Philippe a, durant sa carrière d'instituteur dans une école carolo, fait vingt victimes. Ces victimes sont des enfants, uniquement des petits garçons, qui ont, durant leur scolarité, croisé la route du prédateur sexuel, en place dans l'établissement scolaire depuis 1988. L'instituteur, en qui tout le monde avait aveuglément confiance vu son rôle pédagogique, a sexuellement abusé de ces nombreuses victimes...

Si les autorités judiciaires ont eu vent de ces attentats à la pudeur, c'est grâce à un jeune élève de 11 ans qui a courageusement dénoncé le comportement ignoble de son professeur d'école. Le 13 octobre 2020, le petit garçon balance tout à sa maman, après avoir été sanctionné par Philippe pour avoir dit « école de merde ». « Sur le chemin du retour, la mère du petit a été interloquée par son comportement. Il se mordait la main, à sang, et était énervé dans la voiture. Quand elle a cherché à savoir ce qu'il se passait, il lui a dit « si je te dis la vérité, tu ne me croiras même pas » », relatait Me Bastianelli, avocat de la mère de famille. Philippe, le gentil enseignant apprécié par tous, sévit en réalité auprès de la victime depuis deux ans.

La mère tombe des nues, comme les autres parents qui vont découvrir, au fil du temps, que leurs enfants font également partie de la très longue liste des victimes du prédateur sexuel. Les premiers abus sexuels commis sur la première victime remontent à 2008.

Des devoirs corrigés sur les genoux du professeur

Le mode opératoire de Philippe était parfaitement huilé : des cadeaux, des bonbons, et surtout des séances de correction de devoirs, assis sur les genoux de l'instituteur pour que ce dernier puisse mieux tripoter ses victimes. « Et les victimes étaient choisies. L'un parce qu'il était craquant, l'autre parce qu'il avait la peau douce ou le nez retroussé. Ce n'est pas un opportuniste, mais un prédateur ». Vingt victimes sont connues, mais de l'aveu même du parquet il n'est pas impossible que le nombre soit plus élevé.

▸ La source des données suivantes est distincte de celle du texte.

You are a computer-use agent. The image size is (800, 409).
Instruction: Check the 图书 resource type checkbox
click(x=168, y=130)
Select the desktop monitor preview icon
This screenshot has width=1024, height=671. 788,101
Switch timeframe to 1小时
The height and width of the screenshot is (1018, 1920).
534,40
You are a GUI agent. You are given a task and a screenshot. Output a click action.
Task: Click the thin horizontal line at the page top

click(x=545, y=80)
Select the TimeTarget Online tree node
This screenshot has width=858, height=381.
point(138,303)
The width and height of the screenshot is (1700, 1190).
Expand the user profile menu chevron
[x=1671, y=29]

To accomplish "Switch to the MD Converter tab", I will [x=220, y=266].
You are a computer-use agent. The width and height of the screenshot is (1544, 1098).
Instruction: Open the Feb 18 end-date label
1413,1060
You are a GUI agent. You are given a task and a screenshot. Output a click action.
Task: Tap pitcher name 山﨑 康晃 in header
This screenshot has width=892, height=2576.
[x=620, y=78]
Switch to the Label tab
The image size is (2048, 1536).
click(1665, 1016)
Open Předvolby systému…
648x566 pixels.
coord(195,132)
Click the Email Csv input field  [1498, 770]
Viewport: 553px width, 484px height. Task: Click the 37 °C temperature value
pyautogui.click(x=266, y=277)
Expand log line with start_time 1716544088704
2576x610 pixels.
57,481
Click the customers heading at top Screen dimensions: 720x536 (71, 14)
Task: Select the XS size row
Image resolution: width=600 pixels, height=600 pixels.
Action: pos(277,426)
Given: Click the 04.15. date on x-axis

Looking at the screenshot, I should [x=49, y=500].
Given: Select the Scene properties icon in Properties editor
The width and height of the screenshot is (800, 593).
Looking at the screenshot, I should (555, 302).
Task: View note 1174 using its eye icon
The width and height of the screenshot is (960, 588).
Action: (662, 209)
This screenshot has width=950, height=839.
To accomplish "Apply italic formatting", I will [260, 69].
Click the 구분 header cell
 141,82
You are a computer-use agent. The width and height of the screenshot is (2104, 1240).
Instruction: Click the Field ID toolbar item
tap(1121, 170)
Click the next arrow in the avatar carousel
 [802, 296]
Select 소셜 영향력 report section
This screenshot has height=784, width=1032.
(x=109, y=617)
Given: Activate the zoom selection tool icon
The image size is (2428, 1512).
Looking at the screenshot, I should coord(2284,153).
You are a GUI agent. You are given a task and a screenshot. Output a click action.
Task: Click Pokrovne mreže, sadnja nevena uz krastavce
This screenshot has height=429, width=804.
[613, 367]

Lors de l'instruction d'audience, le prévenu avait eu beaucoup de mal à assumer les faits. Chuchotant, murmurant parfois, Philippe avait évoqué la périodicité des faits commis sur chacun de ses élèves. L'un d'entre eux, pour lequel l'instituteur avait avoué « une attirance » subissait des abus sexuels deux, trois fois par semaine sur sept longues années ! Par contre, le quinquagénaire contestait sans aucune crédibilité avoir téléchargé des images pédopornographiques.

Ce jeudi après-midi, l'instituteur actuellement suspendu de ses fonctions par la Ville de Charleroi a écopé de la peine de prison requise par le parquet: 6 ans ferme, avec arrestation immédiate ordonnée par le tribunal correctionnel.